Breaking it to a new partner
No matter how awkward it may seem, telling an old flame about your rashes is nothing compared to the prospect of revealing the fact to a new partner. When and how you do it will normally depend upon the level of your current relationship. If you have just met his person and have gone out once or twice, there is really no need to discuss your private ailments. Of course this holds if only you both are in a non-intimate relationship. Even if you are newly acquainted but suspect that sex is in the air, you need to come clean on your condition. If you have done your research on STDS, you probably already know that certain infections can be transmitted outside of unprotected sex. STDs like herpes can spread from skin contact with sores or blisters on the infected area and as such even intimate contact which may not be genital in nature can also lead to spreading of an STD from an infected to a healthy person.
Even if you have no plans to sleep with a new date, if you have been going out with him/her more than a couple of times, perhaps the thought that you should be honest about your STD may have come to your mind. While you know that until you are physically intimate, you are not going to be putting them at any risk, at the same time though you may feel that you are 'stringing them along' if you are not being entirely honest with them and you suspect that news of your STD would put them off. While each case may be unique, on the whole coming clean about your STD is best determined by the level of your relationship and degree of your condition. In case of the first, if you feel that you and your date are moving onto an intimate level, it may be wiser to tell everything while you are still feeling level-headed rather than when you are already tearing clothes off each other, in which case your partner is bound to feel cheated.
According to the second principle, the worse the STD, the sooner you need to tell a new partner. If it's just something that causes itching and warts for instance, and that you have been told by your doctor would go away after a while, then you can probably reveal the facts before getting intimate and take it from there. On the other hand it is a more serious STD such as syphilis or AIDS, it is best you come clean on the second or third successful date so that you will not be springing it on your date when you come down to having sex besides the fact that he/she will get time to think things through. However don’t be in an undue rush to discuss your STD – even if you have something serious allow yourself a couple of casual, worry-free dates without springing up the topic. Discussing your STD on the very first date will be giving the condition far more importance than it deserves and squash any chances of what might have been a meaningful relationship.

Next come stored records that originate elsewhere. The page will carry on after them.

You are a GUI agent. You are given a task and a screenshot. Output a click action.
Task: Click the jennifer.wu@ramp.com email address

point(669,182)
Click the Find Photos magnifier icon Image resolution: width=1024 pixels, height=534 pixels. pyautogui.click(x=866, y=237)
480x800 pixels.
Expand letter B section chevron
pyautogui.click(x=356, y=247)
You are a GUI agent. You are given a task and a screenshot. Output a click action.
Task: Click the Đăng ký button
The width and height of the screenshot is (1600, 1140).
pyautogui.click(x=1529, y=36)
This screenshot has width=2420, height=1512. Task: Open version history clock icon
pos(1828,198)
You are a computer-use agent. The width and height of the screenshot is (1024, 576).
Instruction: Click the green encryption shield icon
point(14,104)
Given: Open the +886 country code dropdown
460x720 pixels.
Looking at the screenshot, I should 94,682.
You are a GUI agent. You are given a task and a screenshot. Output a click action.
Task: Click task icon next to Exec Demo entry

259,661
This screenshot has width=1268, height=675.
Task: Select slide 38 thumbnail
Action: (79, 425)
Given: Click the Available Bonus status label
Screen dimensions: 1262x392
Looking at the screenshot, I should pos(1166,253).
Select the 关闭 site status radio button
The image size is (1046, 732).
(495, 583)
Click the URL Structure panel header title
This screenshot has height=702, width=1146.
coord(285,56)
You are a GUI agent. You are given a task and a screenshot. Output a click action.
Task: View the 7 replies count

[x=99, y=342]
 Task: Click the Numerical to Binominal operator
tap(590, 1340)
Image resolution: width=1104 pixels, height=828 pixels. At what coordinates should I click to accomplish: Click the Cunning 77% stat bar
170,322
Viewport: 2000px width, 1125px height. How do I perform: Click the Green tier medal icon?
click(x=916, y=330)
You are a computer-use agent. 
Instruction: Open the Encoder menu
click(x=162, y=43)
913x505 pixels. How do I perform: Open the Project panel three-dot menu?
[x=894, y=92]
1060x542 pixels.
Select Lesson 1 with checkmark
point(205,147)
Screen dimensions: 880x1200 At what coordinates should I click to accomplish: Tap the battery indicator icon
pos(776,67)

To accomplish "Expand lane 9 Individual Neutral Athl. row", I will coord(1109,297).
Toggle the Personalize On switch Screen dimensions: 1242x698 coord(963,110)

Where a discussion about your STD can become difficult is when you have been dating this person for a long time – supposedly exclusively - without having sex since this would seem to suggest that you have been unfaithful during the relationship. If your STD is the result of your having sex outside of your relationship then this can be a very nerve racking experience as you come clean. However it is again the only option, and while you might think that you could potentially get away without telling you, your partner would eventually be able to notice the symptoms on you, or when they develop the condition themselves. Either way your partner will discover the condition, so it is better to come clean early. Your partner will also be far more likely to forgive you if you were to tell the truth and spare him/her an unpleasant and potentially permanent illness.